Extract every line of the data below that contains the string "panel", treating case as significant.

[Data from a pointing dataset]
--- Begin ---
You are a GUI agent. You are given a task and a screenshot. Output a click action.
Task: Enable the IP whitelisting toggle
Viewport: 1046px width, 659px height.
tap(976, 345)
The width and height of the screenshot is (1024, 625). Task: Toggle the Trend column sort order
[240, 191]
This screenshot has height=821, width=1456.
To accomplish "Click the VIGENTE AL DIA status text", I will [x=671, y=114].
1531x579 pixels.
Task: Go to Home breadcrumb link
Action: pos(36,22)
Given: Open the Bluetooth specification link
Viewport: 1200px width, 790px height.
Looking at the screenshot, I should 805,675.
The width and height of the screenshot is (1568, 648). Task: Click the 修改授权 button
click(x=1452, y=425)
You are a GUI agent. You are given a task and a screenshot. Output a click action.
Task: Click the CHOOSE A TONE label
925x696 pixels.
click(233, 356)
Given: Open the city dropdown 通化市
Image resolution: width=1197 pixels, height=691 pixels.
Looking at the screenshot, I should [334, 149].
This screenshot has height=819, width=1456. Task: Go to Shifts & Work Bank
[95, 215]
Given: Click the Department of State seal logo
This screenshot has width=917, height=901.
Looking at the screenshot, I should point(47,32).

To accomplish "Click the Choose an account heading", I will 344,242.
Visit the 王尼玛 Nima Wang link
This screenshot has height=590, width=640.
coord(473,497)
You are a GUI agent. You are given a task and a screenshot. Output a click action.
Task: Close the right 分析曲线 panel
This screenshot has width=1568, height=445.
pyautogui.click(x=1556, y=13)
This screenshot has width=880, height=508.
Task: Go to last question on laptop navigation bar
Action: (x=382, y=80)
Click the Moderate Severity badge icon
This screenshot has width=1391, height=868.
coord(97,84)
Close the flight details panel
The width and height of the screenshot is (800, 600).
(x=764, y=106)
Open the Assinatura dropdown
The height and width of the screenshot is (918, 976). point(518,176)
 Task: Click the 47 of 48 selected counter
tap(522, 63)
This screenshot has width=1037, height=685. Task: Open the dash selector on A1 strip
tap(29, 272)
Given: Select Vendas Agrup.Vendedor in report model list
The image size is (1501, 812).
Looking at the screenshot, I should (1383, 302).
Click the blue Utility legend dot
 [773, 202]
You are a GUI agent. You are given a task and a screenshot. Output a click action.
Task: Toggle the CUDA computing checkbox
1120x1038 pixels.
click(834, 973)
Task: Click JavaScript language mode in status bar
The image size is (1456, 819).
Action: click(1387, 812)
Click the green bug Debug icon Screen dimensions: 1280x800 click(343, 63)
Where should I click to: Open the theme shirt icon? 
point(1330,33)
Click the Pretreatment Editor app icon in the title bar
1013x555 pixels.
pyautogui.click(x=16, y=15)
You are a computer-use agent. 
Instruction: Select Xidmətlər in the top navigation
--- End ---
▸ Output of the exercise:
Task: Close the right 分析曲线 panel
Close the flight details panel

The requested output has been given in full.